Paul Sancya/AP Photo
The economic toll of the coronavirus crisis on small businesses is seen in a shop window in Grosse Pointe Woods, Michigan, April 2, 2020.
The Dow went up over 5 percent on Monday, virus cases seem to be peaking in some countries, and prognosticators are already saying the worst could be over for the U.S. economy soon.
Dream on. First, on the public-health front, the U.S. has handled this crisis more ineptly and chaotically than any other nation. It will take months, not weeks, before the virus seriously subsides. There could very well be reductions in cases by summer, followed by new upsurges in the fall, as happened with the 1918 flu pandemic.
Epidemiologists use the concept “herd immunity.” That’s the point at which the virus peters out because it has run out of creatures to infect. Herd immunity typically kicks in when about half the population has been infected, and has immunity.
If we had serious leadership, government would plan to order about 100 million test kits, so that a large sample of the population could be tested to determine whether they had acquired antibodies. Those with antibodies could go back to work.
In the meantime, the idea of a quick economic recovery is a fantasy. Financial markets are functioning again only because the Fed has advanced them trillions of dollars of life support.
But the aid for ordinary Americans in the CARES legislation is bottled up. The SBA Paycheck Protection Program is a fiasco.

* **Source material**
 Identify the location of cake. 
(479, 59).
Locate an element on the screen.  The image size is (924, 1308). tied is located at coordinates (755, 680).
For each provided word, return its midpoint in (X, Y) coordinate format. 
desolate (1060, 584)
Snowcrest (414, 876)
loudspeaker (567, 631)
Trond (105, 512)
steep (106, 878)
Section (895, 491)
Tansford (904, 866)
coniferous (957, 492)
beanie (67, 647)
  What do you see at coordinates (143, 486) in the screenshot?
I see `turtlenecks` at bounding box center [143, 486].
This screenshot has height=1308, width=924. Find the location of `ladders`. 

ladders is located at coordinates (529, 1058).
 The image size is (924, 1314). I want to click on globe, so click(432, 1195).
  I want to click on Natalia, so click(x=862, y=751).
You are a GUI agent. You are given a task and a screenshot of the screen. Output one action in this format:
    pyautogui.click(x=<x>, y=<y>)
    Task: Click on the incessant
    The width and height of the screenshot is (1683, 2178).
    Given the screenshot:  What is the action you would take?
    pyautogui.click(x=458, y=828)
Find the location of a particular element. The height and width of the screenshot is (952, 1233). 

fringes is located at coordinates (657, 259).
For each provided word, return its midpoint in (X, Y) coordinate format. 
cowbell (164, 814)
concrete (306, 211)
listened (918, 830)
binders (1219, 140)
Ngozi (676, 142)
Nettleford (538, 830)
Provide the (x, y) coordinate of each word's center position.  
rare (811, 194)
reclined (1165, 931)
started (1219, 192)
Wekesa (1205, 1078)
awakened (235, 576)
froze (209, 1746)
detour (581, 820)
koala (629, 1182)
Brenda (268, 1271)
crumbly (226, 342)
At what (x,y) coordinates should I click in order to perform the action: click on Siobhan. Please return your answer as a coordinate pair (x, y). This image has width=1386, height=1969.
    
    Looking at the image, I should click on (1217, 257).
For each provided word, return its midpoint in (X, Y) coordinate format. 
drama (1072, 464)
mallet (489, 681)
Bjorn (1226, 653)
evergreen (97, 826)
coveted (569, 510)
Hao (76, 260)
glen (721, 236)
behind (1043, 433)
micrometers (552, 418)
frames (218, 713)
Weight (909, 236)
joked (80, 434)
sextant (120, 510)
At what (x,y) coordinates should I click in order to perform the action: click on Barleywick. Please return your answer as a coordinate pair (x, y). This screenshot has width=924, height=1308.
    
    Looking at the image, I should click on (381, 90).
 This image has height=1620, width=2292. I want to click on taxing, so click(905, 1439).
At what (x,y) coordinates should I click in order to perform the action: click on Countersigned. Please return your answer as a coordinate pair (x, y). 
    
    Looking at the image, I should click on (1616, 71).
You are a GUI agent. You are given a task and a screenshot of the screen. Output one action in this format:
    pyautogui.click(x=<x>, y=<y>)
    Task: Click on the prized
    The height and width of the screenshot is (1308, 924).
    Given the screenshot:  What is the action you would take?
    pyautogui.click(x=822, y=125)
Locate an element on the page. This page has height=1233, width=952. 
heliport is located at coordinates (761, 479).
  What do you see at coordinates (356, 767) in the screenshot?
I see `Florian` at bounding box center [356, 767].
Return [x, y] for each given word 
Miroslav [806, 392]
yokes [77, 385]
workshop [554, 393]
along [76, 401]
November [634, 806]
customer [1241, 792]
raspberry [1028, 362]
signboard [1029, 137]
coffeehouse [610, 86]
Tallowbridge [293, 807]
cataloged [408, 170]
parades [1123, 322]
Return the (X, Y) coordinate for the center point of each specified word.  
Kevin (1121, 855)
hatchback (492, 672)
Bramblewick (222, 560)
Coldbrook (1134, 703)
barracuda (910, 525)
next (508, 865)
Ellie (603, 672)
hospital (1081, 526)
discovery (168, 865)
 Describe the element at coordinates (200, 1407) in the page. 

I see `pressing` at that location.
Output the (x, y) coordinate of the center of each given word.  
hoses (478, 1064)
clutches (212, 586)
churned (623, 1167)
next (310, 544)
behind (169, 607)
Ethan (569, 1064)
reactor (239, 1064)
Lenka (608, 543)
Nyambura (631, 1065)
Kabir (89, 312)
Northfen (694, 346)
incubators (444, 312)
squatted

* **Questions on the material**
1. Answer these questions from the commentary on the coronavirus economy:
(a) In what town was the shop window photographed, and on what date?
(b) At what point does herd immunity typically kick in?
(c) What does the commentary say is the only reason financial markets are functioning again?
2. Pick up the commentary on the coronavirus economy after its last sentence and write the next few paragraphs.

* **Answers to each task**
1.
(a) Grosse Pointe Woods, Michigan, on April 2, 2020.
(b) When about half the population has been infected and has immunity.
(c) The Fed has advanced them trillions of dollars of life support.

2.
McConnell and Pelosi are already talking about raising the total amount of small-business aid from $349 billion to maybe twice that. But the real problem is the way the program is run—through reluctant private banks. Government needs to put this money out directly.
Similarly, the unemployment compensation system is not equipped to handle anything like the new volume of applications. I’ve urged that government hire enough new people from the ranks of the newly unemployed to staff up these agencies.
In the meantime, total economic output keeps collapsing as people lose jobs and businesses shut down. Only a few weeks ago, chief economists of the largest banks were projecting a short recession that could be over by summer. These people are paid several times my salary to be idiots.
Recovery will take a long time—and a lot longer if government doesn’t get its act together.